The Olympic 800m silver medallist improved her own British indoor record in Birmingham last week, her latest statement at the start of a World Championship year in which she has already broken the women’s 600m mark.
In Istanbul this weekend, she will look to defend the European title which in 2021 represented her first major gold medal, with live coverage on BBC TV, BBC iPlayer and the BBC Sport website and app.
Since that success, only American Athing Mu and Kenya’s Mary Moraa were able to deny Hodgkinson – who won the European outdoor title last summer – total global dominance in only her second year as a professional athlete.
“You don’t know how many chances you’re going to get. I set my standards quite high and I just get frustrated when I don’t meet them,” Hodgkinson said.
“It’s OK, I’m headed in the right direction. The most important thing is what happens in August.”
The in-form Hodgkinson dominated as she claimed her fourth win in as many races this year at the World Indoor Tour Final, where she entertained the home crowd by shaving two hundredths of a second off her British record.
She is expected to successfully defend her European crown inside the Atakoy Arena and could do so comfortably, having run almost three seconds faster than anyone else in the field.
Indeed, such are the standards which she has set for herself, there is perhaps more interest in her ability to threaten Jolanda Ceplak’s long-standing world record.
That record time of one minute 55.82 seconds, coincidentally set on the very day Hodgkinson was born in 2002, is an agonising 1.36 seconds quicker than the Briton’s best to date.
“I’ll be a very happy girl if I can go and defend my title,” the Leigh athlete said.
“It gave me a lot of confidence [two years ago] and hopefully it will be another great year.
“Here, my main priority is to get to the final as smoothly as possible and win gold. Whatever comes with that, comes with it.”
Coached by Trevor Painter and world 800m medallist Jenny Meadows, Hodgkinson has plenty of experience in her team.
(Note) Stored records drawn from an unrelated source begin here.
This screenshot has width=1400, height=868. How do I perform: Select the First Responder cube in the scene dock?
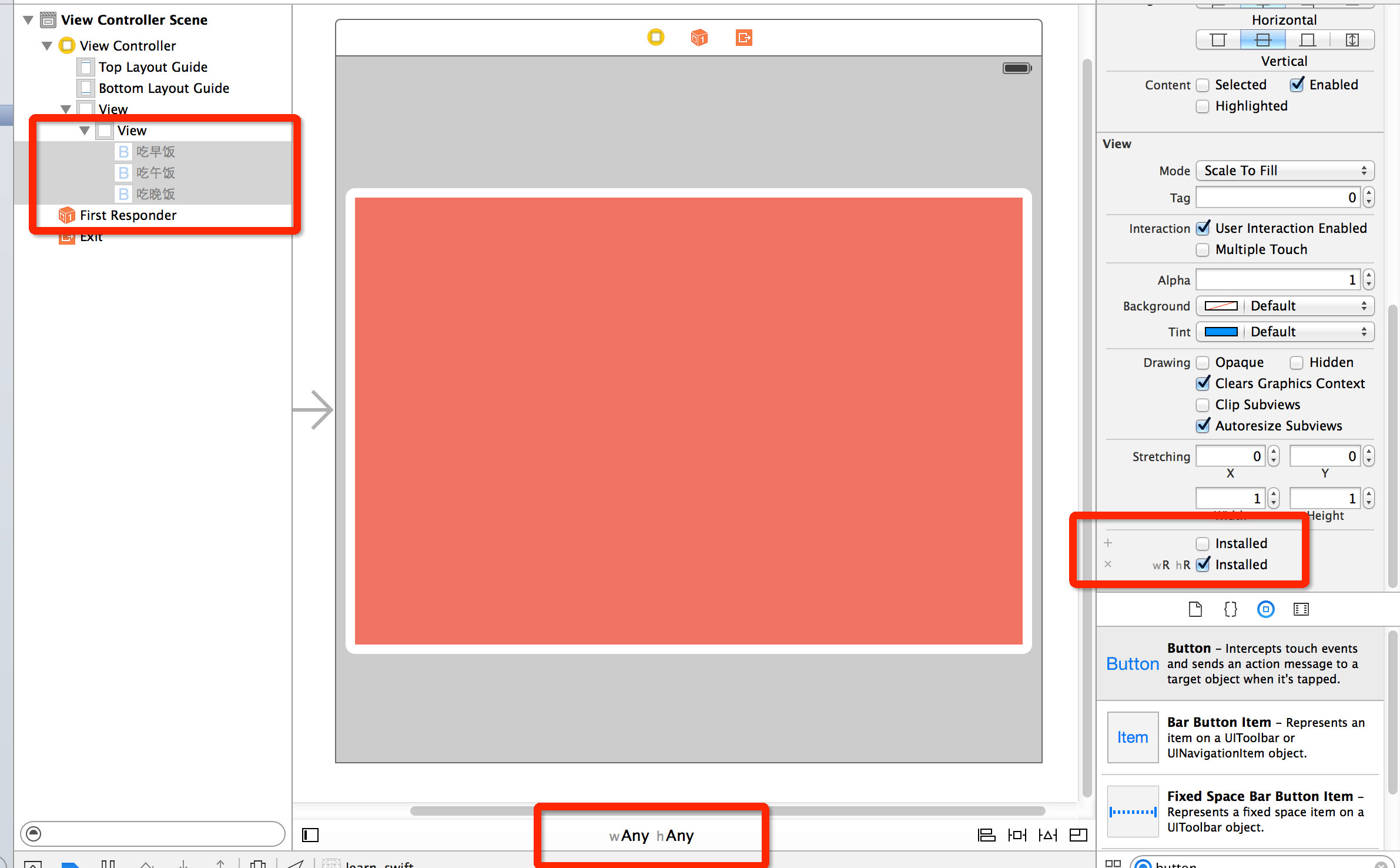pos(699,38)
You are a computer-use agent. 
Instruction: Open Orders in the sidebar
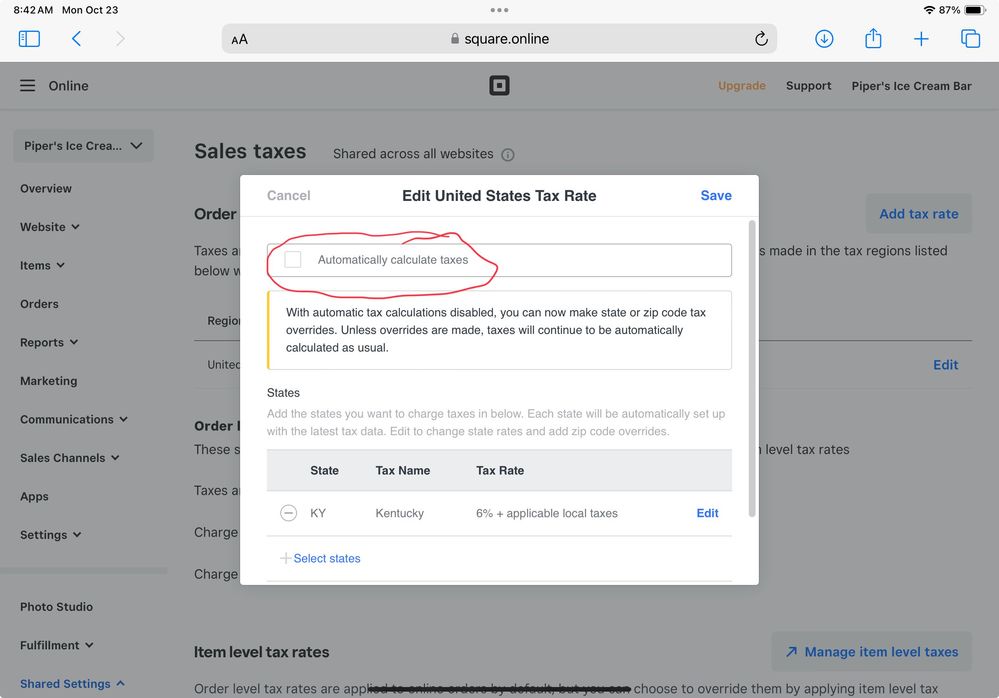(39, 304)
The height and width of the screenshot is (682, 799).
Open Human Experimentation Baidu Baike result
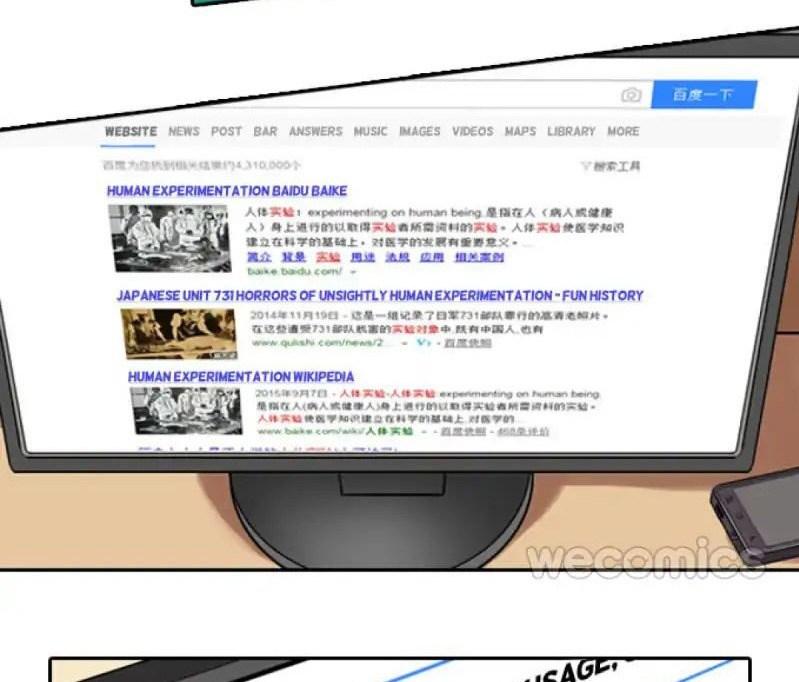pos(227,190)
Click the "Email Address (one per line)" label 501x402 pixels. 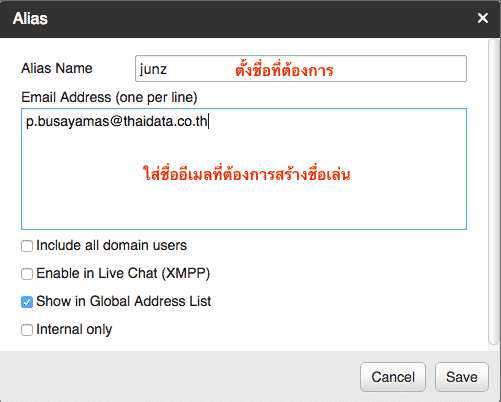click(x=109, y=97)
She says that helps her to manage the expectation which accompanies her status as one of the sport’s most exciting young athletes – however the only pressure she feels is that which she puts on her own shoulders.
“I don’t really feel [the expectation] from anyone, it’s more from myself,” she added.
“Every year my goals are getting higher, so I expect that from myself, just to get better, faster, stronger, all those tiny one percents, and it is paying off.
“As long as I can walk off the track and say I’ve done my best, I’m happy.”